The paradox is investigated in a longitudinal and multi-dimensional study first published on It starts by explaining that there is a widely held assumption, including by older persons themselves, that subjective well-being declines with age. Given the many losses and declines accompanying old age in areas such as income, social relationships, roles, energy, and health, such a subjective reaction may be expected. However, the paradoxical finding of many researchers has been that self-perceived well-being remains stable or increases in later life. Multiple studies find a U-shaped relationship between age and life satisfaction, with the minimum level usually occurring between ages 40 and 50, followed by self-appraised life satisfaction increasing from middle age up to and through the 70s. 

One possible explanation for this is the greater use among older adults of accommodative strategies, such as adjusting goals and aspirations, because they sense that time is limited. They increasingly prioritize realizable emotional goals through social interactions to maximize their positive effect. With age, people seem able to emphasize positive over negative stimuli (known as the “positivity effect.”) Older people can remember positive events better than negative ones. Together with accommodative strategies, this may explain why older people have less severe and less prolonged emotional reactions to detrimental life events than younger adults. It may also be that as adults age, they develop personality characteristics such as gratitude, compassion, forgiveness, and tolerance, which can result in healthy relational and emotional outcomes.

Question people ask about successful aging.

What is an example of the positivity effect?

The positivity effect is a strategy that older adults can use to maintain their positive emotional experience despite age-related challenges. They can pay attention to and appreciate positive stimuli. When older adults see the world as “rosy,” they go on and feel better.

Who were the innovators of the Successful Aging theories?

Dr. John W. Rowe was the founding Director of the Division on Aging at the Harvard Medical School and was head of the Department of Health Policy and Management at the Columbia University Mailman School of Public Health. He served as Chairman and CEO of Aetna, Inc., one of the US’s leading healthcare organizations. Professor Robert L. Kahn was a psychologist by training who specialized in organizational theory and made significant contributions to the field of social psychology and aging.

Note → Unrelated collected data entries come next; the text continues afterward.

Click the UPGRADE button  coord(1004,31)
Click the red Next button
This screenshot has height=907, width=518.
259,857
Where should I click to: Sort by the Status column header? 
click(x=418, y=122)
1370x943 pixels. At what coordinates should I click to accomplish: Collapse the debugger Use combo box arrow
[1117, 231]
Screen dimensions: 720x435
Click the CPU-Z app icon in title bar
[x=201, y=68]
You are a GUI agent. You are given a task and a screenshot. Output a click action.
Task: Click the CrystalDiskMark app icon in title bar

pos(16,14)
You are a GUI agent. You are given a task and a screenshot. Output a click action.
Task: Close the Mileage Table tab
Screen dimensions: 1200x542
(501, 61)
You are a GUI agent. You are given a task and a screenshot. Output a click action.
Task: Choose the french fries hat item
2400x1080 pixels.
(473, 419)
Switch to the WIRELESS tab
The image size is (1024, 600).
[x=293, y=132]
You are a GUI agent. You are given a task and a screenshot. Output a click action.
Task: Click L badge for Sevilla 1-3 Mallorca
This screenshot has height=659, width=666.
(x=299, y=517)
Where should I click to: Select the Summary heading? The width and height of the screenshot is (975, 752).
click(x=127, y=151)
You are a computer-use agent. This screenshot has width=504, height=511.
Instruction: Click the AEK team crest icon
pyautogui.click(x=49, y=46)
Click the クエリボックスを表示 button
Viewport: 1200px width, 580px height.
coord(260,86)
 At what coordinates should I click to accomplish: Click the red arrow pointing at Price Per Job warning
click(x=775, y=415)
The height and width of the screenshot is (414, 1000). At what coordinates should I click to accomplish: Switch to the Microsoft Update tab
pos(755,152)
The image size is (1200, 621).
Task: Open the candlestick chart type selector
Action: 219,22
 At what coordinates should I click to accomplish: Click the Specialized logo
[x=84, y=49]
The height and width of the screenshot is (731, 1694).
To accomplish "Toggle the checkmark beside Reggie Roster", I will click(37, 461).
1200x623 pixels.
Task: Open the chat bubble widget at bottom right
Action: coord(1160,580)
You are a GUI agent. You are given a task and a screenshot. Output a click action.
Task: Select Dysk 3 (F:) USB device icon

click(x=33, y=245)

Their collaborative groundbreaking work on successful aging revolutionized the perception and understanding of the aging process as we know it.

What are the five pillars of successful aging?

A good diet is vital in promoting a person’s overall well-being during their senior years.

Physical activity can help seniors avoid chronic severe diseases like diabetes or cardiovascular disease and be more productive and active throughout their day.

Studies have shown that seniors who maintain healthy relationships with family and friends are less likely to suffer from physical disabilities or mental illnesses.

Mental stimulation, like reading a book with a complex plot or watching television quiz shows, promotes active and healthy aging. These activities have been found to reduce the progression of cognitive deterioration in Alzheimer’s disease.

Meaningful activities and relationships promote general health. Older people who participate in meaningful activities and have broad social relationships are healthier than those who do not.